In response to the Supreme Court’s decision in Husted v. A. Philip Randolph Institute, Reps. Jerrold Nadler (D-NY), Ranking Member of the House Committee on the Judiciary, Elijah E. Cummings (D-MD), Ranking Member of the House Committee on Oversight and Government Reform, Robert A. Brady (D-PA), Ranking Member of the Committee on House Administration, and John Sarbanes (D-MD), Chair of the Democracy Reform Task Force, released the following statement:
"Today’s Supreme Court decision in Husted v. A. Philip Randolph Institute threatens the right to vote for millions of Americans. The decision wrongly interprets the National Voter Registration Act (NVRA) and disregards Congress’s intent in passing this law – to make voter registration easier, to increase participation in elections, and to end the harmful practice of state voter roll purges that targeted voters of color.
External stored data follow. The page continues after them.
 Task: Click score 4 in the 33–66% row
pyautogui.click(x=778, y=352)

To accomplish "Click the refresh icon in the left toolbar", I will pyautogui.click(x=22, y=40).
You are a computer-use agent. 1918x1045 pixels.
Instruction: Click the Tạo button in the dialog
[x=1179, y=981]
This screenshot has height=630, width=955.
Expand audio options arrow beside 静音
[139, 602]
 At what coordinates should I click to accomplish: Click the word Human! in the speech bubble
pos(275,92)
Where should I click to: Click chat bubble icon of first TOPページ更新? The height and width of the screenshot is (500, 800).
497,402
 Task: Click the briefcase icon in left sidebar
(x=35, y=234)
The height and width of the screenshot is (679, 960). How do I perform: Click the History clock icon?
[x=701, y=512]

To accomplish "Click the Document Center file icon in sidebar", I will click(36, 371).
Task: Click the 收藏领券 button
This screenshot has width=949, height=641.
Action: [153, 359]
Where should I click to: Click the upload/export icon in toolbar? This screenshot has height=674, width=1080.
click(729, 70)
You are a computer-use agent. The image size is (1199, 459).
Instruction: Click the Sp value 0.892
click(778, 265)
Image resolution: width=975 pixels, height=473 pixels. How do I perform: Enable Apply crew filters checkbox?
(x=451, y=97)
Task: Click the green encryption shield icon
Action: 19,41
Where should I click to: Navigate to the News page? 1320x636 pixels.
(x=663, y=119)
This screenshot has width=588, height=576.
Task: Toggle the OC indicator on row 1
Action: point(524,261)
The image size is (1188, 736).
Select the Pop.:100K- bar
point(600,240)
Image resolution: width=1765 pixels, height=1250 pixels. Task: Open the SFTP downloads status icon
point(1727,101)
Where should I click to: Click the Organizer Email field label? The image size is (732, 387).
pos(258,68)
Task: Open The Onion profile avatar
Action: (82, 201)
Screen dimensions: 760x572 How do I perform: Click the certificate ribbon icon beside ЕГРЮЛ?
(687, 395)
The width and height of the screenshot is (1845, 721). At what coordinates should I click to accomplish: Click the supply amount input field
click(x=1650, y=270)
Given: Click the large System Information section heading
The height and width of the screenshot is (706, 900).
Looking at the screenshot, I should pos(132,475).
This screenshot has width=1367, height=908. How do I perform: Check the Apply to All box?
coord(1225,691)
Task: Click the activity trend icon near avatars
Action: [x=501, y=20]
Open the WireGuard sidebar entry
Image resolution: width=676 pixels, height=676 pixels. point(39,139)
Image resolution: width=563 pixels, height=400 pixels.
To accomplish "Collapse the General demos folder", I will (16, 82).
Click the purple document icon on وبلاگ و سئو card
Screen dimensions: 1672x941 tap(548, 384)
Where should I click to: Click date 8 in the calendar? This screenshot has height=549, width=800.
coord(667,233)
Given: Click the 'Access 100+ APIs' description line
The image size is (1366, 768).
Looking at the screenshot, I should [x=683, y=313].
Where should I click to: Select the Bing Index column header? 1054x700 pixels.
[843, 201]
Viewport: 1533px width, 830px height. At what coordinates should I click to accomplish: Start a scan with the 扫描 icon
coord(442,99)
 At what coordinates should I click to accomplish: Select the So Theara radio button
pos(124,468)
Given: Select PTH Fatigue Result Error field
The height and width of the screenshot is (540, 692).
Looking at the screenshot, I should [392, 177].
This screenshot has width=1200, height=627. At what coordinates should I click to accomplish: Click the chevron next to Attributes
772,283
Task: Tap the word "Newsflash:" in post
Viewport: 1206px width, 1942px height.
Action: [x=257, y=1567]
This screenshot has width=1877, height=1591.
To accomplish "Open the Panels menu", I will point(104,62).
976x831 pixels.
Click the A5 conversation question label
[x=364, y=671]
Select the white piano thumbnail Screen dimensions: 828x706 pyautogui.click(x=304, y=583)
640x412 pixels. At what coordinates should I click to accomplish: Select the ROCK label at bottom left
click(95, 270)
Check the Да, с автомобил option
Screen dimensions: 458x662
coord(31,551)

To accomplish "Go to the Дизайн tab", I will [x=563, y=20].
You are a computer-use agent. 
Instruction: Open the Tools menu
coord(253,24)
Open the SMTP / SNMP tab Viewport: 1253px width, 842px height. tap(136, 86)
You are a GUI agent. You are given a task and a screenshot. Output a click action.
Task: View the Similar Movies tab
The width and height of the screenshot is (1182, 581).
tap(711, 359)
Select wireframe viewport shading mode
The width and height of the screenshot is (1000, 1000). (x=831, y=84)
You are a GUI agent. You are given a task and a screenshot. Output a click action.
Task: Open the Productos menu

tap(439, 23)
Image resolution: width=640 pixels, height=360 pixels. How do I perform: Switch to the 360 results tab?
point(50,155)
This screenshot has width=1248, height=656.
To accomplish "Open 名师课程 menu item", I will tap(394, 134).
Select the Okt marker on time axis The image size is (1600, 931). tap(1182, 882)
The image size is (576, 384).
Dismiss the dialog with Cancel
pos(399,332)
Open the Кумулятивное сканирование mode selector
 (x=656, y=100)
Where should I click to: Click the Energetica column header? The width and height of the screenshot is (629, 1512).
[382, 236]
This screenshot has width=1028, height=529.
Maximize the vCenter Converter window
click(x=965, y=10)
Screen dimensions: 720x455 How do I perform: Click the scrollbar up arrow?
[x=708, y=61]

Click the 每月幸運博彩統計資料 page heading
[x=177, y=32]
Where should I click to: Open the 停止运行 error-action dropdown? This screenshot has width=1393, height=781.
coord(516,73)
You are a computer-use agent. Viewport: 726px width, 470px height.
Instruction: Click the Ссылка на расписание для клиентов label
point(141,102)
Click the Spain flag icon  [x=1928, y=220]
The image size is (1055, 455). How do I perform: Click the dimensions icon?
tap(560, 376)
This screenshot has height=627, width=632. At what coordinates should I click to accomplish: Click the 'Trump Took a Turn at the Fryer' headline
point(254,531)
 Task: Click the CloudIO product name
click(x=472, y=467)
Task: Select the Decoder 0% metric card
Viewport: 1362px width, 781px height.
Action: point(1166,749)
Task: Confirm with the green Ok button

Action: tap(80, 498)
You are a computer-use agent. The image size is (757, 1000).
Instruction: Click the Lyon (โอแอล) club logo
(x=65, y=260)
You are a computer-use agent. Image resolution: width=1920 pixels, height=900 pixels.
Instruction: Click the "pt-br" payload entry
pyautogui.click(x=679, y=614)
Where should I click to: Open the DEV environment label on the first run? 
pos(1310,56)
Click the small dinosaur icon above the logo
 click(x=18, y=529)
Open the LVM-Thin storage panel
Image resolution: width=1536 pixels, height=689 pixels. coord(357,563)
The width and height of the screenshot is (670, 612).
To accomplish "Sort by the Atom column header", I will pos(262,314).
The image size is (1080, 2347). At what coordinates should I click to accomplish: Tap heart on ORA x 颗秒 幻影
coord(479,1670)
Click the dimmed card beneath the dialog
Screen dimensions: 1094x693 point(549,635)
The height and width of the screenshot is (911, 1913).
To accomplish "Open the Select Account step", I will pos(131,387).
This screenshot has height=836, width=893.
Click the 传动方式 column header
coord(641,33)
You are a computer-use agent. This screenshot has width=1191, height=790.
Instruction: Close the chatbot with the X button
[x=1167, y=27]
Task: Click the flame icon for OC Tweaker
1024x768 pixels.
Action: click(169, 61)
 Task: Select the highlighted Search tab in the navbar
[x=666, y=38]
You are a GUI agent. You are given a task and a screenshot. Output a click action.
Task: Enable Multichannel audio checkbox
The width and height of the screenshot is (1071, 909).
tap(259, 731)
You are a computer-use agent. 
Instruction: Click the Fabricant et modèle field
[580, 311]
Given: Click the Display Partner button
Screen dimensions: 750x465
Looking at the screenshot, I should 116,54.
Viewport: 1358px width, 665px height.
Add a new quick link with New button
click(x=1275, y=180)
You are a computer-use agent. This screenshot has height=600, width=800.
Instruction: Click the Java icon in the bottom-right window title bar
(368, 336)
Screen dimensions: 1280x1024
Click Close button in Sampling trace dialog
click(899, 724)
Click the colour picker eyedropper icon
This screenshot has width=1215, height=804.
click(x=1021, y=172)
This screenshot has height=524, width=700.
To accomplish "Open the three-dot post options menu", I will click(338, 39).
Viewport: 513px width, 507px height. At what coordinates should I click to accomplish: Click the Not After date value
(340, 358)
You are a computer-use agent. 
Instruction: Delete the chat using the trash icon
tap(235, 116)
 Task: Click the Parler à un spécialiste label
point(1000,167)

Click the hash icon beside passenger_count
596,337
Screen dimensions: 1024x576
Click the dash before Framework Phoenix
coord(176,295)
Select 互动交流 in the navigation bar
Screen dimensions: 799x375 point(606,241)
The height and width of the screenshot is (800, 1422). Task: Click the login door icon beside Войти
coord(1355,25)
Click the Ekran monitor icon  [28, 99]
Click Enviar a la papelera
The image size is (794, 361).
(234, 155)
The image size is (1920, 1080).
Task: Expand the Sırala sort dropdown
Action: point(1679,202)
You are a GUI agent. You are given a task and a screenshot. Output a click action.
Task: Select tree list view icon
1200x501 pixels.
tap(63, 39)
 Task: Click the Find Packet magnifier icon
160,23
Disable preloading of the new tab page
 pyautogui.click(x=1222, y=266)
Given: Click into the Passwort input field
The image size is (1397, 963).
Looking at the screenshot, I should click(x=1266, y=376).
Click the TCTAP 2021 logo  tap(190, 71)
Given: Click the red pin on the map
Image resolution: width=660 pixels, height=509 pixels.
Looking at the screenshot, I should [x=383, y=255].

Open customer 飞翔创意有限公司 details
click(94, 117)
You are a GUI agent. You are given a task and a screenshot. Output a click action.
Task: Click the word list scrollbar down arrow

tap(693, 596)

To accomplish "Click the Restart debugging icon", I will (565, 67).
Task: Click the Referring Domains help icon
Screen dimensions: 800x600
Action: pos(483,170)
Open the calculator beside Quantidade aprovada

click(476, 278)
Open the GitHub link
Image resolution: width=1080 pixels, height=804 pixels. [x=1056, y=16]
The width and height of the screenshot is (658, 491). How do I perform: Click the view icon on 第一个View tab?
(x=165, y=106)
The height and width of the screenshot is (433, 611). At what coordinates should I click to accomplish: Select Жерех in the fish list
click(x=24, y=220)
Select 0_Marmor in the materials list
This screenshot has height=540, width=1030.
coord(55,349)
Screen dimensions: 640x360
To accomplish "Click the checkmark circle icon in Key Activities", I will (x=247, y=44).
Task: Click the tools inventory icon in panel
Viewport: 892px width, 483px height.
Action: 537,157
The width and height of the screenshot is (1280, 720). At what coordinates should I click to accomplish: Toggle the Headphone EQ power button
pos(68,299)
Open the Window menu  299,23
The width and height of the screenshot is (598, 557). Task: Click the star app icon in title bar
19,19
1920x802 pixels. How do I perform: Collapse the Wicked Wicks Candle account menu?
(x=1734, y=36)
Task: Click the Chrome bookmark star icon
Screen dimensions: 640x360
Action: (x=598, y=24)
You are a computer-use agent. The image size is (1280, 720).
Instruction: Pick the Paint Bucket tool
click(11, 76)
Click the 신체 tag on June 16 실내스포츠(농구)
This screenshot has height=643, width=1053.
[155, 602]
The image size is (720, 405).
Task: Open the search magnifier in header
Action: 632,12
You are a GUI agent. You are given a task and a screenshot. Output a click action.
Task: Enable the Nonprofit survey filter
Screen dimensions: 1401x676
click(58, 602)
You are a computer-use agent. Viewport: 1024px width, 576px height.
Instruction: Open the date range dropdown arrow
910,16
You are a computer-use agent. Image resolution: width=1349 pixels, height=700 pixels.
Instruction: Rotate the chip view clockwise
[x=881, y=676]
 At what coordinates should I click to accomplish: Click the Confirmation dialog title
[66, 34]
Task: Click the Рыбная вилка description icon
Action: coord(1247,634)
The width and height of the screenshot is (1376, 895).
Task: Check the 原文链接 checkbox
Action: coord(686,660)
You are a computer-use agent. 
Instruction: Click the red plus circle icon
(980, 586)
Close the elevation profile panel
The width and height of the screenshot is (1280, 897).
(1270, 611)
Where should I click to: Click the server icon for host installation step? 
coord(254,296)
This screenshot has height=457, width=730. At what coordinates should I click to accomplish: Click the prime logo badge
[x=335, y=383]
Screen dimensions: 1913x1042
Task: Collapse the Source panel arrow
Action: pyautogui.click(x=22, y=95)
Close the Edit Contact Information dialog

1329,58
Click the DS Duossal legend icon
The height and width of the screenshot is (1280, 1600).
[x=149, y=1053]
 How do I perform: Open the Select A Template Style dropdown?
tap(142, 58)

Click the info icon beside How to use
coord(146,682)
"Justice Sotomayor put it best in her powerful dissent, writing that the majority’s decision “entirely ignores the history of voter suppression against which the NVRA was enacted and upholds a program that appears to further the very disenfranchisement of minority and low-income voters that Congress set out to eradicate.”
"At a time when the President makes repeated unsubstantiated claims about widespread voter fraud and his Administration works to disenfranchise voters of color by adding a dangerous citizenship question to the 2020 Census, today’s decision should serve as a wake-up call to all Americans that the right to vote remains fragile and under threat.
"Congress must take action and pass legislation to bolster voting rights, including strengthening the Voting Rights Act, enacting nationwide automatic voter registration, and expanding early and absentee voting. We must protect this foundational right of our democracy."